Advice related to collective bargaining:

  • In a charge against a concrete company, the General Counsel said that the company lawfully refused to engage in midterm contract bargaining with a union over paid sick leave and hazard pay during the pandemic. See 15-CA-259794. Advice concluded that the contract’s zipper clause demonstrated the union’s clear and unmistakable waiver of its right to demand midterm bargaining concerning matters not otherwise covered by the contract. However, Advice noted that the employer may be required to bargain about sick and hazard pay—mandatory subjects of bargaining—at the appropriate time under a reopener clause.

Advice related to the duty to provide information:

  • An airport hotel that temporarily closed the hotel and laid off its staff did not violate Section 8(a)(5) when it refused to provide a union with certain financial information. See 13-CA-259794. Advice concluded that the employer’s claim that the layoffs were due to “loss of business” was not an inability to pay claim, and so it was under no obligation to provide the requested financial information to the union. Advice also noted that the decision to close temporarily due to loss of business caused by the pandemic was an entrepreneurial decision not subject to bargaining.

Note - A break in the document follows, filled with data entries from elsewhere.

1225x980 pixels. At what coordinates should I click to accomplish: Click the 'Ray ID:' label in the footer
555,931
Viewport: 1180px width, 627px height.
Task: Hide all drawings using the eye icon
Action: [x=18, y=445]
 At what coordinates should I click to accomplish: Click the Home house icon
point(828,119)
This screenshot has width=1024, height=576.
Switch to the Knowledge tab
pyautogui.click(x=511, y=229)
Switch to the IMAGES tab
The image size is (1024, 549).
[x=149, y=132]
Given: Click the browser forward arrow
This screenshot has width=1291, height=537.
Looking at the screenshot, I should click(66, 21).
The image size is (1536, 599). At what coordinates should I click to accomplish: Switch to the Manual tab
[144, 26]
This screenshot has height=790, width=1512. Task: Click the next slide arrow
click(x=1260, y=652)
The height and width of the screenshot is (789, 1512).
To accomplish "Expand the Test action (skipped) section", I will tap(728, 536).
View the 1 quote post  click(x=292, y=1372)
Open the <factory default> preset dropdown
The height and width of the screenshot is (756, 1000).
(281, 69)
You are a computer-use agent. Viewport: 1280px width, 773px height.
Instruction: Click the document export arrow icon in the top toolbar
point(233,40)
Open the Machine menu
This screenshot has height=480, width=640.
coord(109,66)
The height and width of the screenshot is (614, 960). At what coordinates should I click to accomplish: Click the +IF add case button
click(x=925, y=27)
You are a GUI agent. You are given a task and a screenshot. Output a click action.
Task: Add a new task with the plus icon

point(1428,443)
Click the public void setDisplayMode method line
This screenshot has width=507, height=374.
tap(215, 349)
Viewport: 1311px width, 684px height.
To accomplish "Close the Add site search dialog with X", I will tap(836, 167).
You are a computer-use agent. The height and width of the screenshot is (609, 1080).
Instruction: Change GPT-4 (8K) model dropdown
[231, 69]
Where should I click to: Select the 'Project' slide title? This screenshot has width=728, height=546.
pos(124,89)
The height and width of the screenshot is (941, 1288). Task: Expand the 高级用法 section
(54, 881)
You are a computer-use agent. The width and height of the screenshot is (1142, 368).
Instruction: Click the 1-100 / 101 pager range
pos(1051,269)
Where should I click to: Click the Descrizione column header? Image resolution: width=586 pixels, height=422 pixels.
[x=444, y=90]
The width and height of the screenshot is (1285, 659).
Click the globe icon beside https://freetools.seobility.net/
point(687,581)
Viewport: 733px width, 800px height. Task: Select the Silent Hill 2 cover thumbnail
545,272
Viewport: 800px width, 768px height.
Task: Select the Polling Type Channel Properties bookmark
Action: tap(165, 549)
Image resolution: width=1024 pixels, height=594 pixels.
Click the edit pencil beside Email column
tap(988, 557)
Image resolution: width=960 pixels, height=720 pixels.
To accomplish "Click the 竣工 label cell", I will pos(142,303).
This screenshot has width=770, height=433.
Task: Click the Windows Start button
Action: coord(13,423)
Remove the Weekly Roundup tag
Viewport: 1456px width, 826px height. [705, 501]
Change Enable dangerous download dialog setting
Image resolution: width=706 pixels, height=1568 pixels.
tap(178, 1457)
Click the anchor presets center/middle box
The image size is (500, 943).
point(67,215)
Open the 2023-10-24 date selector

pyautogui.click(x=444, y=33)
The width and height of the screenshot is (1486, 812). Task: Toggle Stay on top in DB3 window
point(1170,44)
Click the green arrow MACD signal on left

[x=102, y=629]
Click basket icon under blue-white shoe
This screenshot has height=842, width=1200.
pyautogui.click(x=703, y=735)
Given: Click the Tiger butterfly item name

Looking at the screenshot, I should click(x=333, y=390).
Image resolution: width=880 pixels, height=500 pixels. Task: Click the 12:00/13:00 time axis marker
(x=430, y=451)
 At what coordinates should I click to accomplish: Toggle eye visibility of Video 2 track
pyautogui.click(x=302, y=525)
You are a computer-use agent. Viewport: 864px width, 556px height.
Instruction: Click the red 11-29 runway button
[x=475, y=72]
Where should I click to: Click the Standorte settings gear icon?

  • In 13-CA-259139, Advice concluded that the employer did not violate 8(a)(5) where the union failed to engage the employer in a dialogue about why the information was necessary and/or to advise the employer that the union believed the employer’s responses to be incomplete. Citing Day Automotive Group, 348 NLRB 1257, 1262-63 (2006) (finding no violation where the employer had reason to believe it had satisfied the union’s request for information and the union never said the information provided was insufficient).

Peter B. Robb—a Trump appointee—is the current General Counsel of the NLRB. Advice memoranda are a strong indicator of how the General Counsel and the NLRB’s regional offices will handle COVID-19 related ULP charges.